Mutation can be better at creating interesting test inputs.

But often relies on good initial corpus of test inputs.

Imagine fuzz-testing a program that parses HTML fragments.

Initial corpus: * Hello. * Yes.

Example mutations: * Hello.Hello. * HeYes. * <en>Yes. * s.

Improving fuzz testing: unstructured vs structured

An unstructured/dumb fuzzer does not know expected input format.

A structured fuzzer has a grammar or other way of recognising/generating syntactically valid inputs.

Advantages: * More likely to test interesting program paths... * ...especially if input format has checksums. Disadvantages: * Misses bugs in parser. * Requires accurate grammar to pass to fuzzer. * Slower rate of test case generation.

Improving fuzz testing: black/grey/white box

A black box fuzzer has no knowledge of program structure. This is rare in practice.

A grey box fuzzer uses instrumentation (via special compiler or virtual machine) to track trace of execution.

If a test case generates a new trace, focus on it in later mutations.

A white box fuzzer uses symbolic execution and/or constraint solvers to generate test cases that specifically target new execution paths.
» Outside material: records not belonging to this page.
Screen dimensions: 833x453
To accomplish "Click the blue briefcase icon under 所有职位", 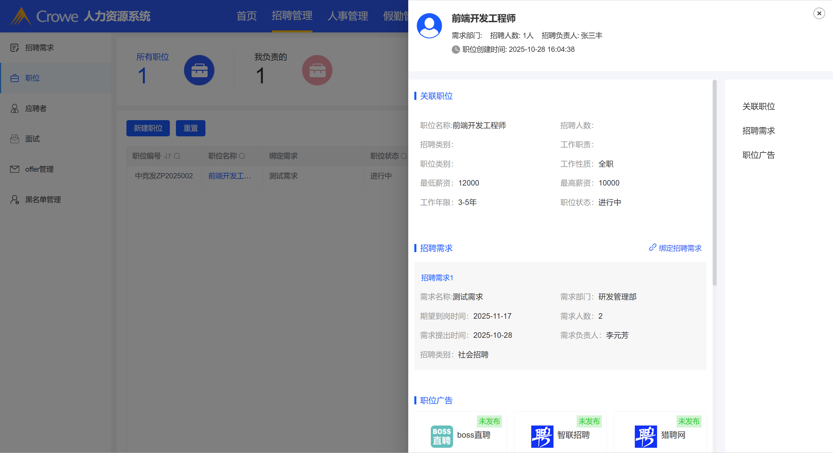I will pos(199,70).
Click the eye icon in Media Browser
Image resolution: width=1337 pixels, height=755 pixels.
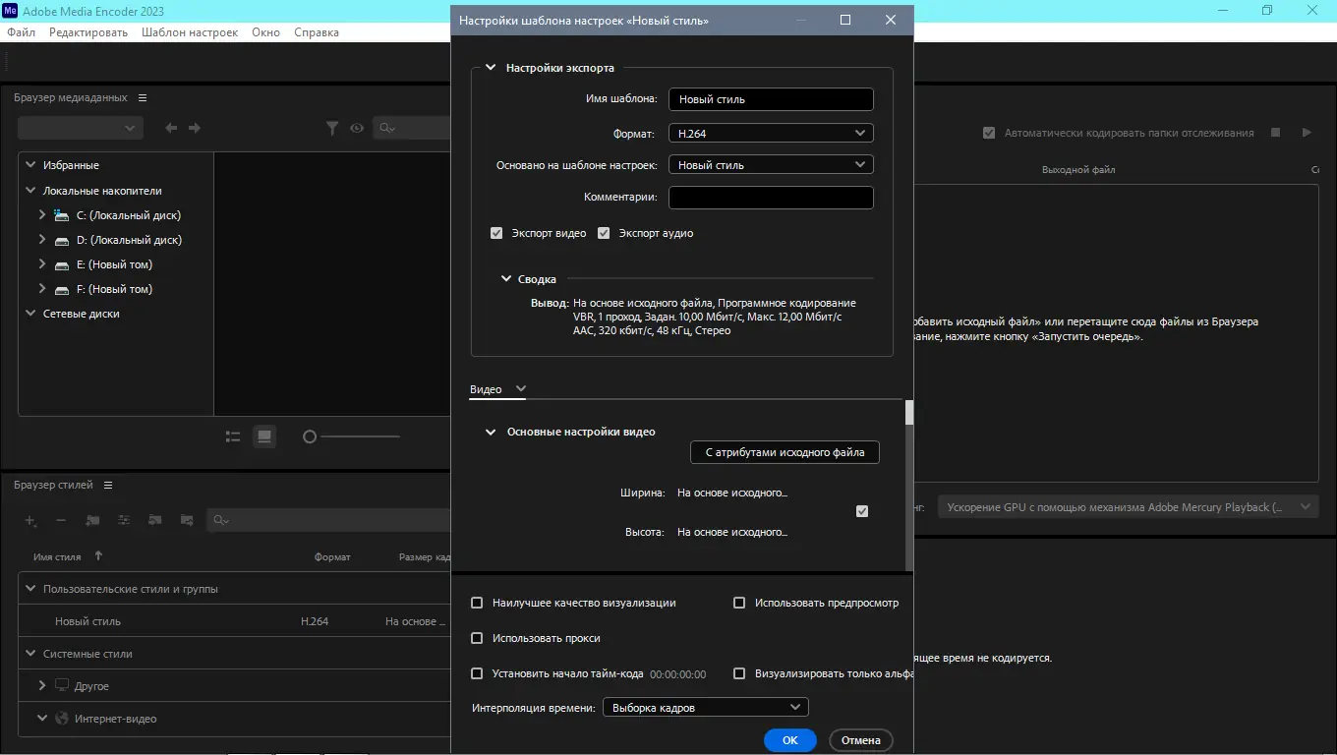tap(357, 128)
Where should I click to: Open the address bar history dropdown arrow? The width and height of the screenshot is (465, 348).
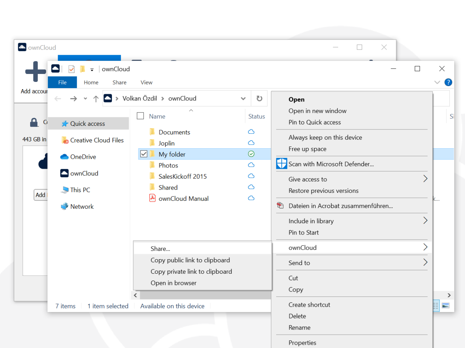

Trade-off between number and quality of test cases.

Example: American Fuzzy Lop

American Fuzzy Lop (AFL) is a mutation-based, unstructured, grey box fuzzer.

It is not the most technically advanced fuzzer, yet it has been used to detect many bugs in real applications.

Lessons learnt:

Having sensible defaults and being easy to use is more important for adoption than flexibility.
Reliability and speed are also important.
In practice, volume of test cases is often more important than quality.

Ethical issues: buffer overflows

Buffer overflows raise mostly the same ethical issues as other software vulnerabilities:

As a developer, what obligations do you have to test for or minimise the likelihood of buffer overflows?
As a system administrator, what obligations do you have to minimise the likelihood of a buffer overflow being exploited?
As a penetration tester, if you discover a buffer overflow, when and how should you disclose it?
As a software developer, if someone informs you of a buffer overflow, what should you do and when?
Is it ethical to introduce buffer overflows in software projects?
Is it ethical to exploit buffer overflows?

Ethical issues: fuzz testing

Fuzz testing raises mostly the same ethical issues as other security tools with "offensive" uses. Is it ethical...

...to write a fuzz tester?
...to distribute a fuzz tester?
...to restrict distribution of fuzz testers by law?
...to use fuzz testers over the network to test someone else's system?